If you miss one of Tumbleweed Wanderers' live shows, you can always catch them busking outside their favorite music venues at the conclusion of other shows. According to Urban Dictionary busking is: "the act of playing music in the streets for money. You don't have to be homeless to participate." While this is a humorous take on the activity, it is a popular pastime for bands in the Bay Area. For the Tumbleweed Wanderers, it's a way to introduce new listeners to original music in an incredibly fun and energizing act of self-promotion. They have a great time finishing off the night for audiences outside of The Fox in Oakland, The Greek in Berkeley, the Great American Music Hall, and The Independent in San Francisco. They've even developed a following of folks who know to look for them after a show.

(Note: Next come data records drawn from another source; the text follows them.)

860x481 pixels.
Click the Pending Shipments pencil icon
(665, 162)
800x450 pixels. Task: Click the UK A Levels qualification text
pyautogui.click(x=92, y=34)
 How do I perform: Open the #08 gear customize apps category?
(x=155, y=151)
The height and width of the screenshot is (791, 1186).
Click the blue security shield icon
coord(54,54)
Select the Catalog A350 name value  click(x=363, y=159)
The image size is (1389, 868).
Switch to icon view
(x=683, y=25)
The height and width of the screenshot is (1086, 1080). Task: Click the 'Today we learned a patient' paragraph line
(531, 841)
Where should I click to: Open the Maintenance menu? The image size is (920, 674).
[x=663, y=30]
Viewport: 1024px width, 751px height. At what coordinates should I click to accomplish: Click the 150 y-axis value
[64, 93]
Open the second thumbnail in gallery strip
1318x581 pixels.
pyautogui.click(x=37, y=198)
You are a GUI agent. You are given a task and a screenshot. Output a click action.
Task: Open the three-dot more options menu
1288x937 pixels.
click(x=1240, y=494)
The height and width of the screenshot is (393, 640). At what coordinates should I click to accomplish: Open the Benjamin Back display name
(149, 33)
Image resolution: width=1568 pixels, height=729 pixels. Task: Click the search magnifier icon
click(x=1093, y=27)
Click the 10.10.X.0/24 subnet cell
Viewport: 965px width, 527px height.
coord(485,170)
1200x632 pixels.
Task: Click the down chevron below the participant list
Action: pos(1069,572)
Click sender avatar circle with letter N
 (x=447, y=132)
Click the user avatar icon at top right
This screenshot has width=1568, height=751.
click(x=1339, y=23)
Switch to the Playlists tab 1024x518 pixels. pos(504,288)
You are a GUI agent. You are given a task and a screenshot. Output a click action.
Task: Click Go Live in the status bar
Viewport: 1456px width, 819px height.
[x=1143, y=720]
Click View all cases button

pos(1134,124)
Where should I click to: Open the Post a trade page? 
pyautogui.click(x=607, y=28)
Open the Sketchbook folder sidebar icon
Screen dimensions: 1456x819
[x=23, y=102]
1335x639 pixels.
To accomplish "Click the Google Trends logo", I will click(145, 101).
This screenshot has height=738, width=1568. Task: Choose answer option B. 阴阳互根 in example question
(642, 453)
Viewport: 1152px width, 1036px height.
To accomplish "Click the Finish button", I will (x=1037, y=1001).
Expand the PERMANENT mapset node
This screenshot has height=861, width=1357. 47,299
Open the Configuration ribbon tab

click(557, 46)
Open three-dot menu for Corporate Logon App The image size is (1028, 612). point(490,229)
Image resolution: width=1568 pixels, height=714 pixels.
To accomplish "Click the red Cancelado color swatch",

Tumbleweed Wanderers just completed a Daytrotter session and are releasing a new E.P. in January. Here's a brand new tune from the session and the upcoming E.P. called "Worn Down Welcome."
Tumbleweed Wanderers play Monday, December 31, 2012 at Bottom of the Hill in San Francisco. For tickets and information, visit bottomofthehill.com.
My indie music heart's resolutions for this year are to buy more new vinyl, dance to every song, and pack in as many live shows I can in this wonderful city by the Bay, Tumbleweed Wanderers included.